John Titor's temporal unit insignia.

Nevertheless, many people are still convinced that John Titor was a genuine time-traveller. In fact some claim that there was a John 1 and a John 2 which explain the Art Bell phone-ins. They explain the inaccuracies in a number of ways, including the notion that John was speaking in code or riddles. And some of these believers talk about the divergence between timelines being greater than John Titor imagined.

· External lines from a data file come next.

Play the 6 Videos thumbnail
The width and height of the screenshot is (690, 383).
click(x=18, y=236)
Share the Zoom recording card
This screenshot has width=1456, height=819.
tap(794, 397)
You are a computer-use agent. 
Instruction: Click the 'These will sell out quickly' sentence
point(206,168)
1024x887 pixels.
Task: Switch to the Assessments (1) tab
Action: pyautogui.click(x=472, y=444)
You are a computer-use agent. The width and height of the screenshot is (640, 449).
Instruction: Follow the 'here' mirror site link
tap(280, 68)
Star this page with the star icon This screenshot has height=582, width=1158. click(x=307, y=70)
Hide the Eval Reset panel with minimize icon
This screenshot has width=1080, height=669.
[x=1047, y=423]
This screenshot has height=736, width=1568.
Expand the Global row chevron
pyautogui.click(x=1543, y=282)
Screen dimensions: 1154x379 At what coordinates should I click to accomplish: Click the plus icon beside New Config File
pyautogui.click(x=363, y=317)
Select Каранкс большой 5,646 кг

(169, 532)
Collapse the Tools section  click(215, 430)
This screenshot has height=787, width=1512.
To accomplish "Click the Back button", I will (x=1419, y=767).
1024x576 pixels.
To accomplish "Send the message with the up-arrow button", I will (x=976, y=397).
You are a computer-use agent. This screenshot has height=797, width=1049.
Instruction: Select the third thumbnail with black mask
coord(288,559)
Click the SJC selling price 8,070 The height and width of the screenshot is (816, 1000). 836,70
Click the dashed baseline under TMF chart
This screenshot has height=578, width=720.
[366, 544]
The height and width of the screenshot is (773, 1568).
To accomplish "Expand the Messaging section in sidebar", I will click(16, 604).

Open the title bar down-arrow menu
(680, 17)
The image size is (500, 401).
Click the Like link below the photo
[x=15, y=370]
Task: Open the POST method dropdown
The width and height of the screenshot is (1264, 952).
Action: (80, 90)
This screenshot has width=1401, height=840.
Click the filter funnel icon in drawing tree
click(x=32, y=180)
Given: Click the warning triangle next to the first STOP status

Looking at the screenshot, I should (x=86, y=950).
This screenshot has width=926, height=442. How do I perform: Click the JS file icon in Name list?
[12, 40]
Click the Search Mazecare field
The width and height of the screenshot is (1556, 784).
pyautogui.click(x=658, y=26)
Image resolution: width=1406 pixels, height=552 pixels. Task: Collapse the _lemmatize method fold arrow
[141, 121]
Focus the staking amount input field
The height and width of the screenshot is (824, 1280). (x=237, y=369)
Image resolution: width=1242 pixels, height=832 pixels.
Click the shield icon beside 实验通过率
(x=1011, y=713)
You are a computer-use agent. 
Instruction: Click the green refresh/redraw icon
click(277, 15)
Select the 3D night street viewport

Which brings up the question of why? Why do these people want to believe? One answer is political: many believers are American patriots who think their nation in a state of collapse. For them John Titor is a prophet of the American apocalypse. But there are other kinds of believers, too, those for who the coming apocalypse is religious rather than political. And there are those who see John Titor as a messenger of hope, a sign that the world will continue after all even in the face of disaster. And there are those who see Titor as a prophet of warning, rather than doom, telling us of a future that can yet be avoided.

None of us should feel superior to the Titor-believers. No matter how rational we think we are, our worldviews are tissues fabricated from faiths and beliefs that we accept as Truths. A hoaxer who saw his own hoax become a religion said, “There is nothing wrong with paranoia as long as it is pursued with vigor and humor… The problem is that people are not paranoid enough. Be paranoid about your paranoia.”